Exercise objective -
Would you set down the lines running from the one that holds "Tick the Archive checkbox" to the final line of the listing, both included, exactly and with no others?
::::::::::
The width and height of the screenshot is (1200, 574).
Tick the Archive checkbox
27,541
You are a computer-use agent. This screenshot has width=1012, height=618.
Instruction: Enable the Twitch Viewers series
::::::::::
Solution below -
Tick the Archive checkbox
27,541
You are a computer-use agent. This screenshot has width=1012, height=618.
Instruction: Enable the Twitch Viewers series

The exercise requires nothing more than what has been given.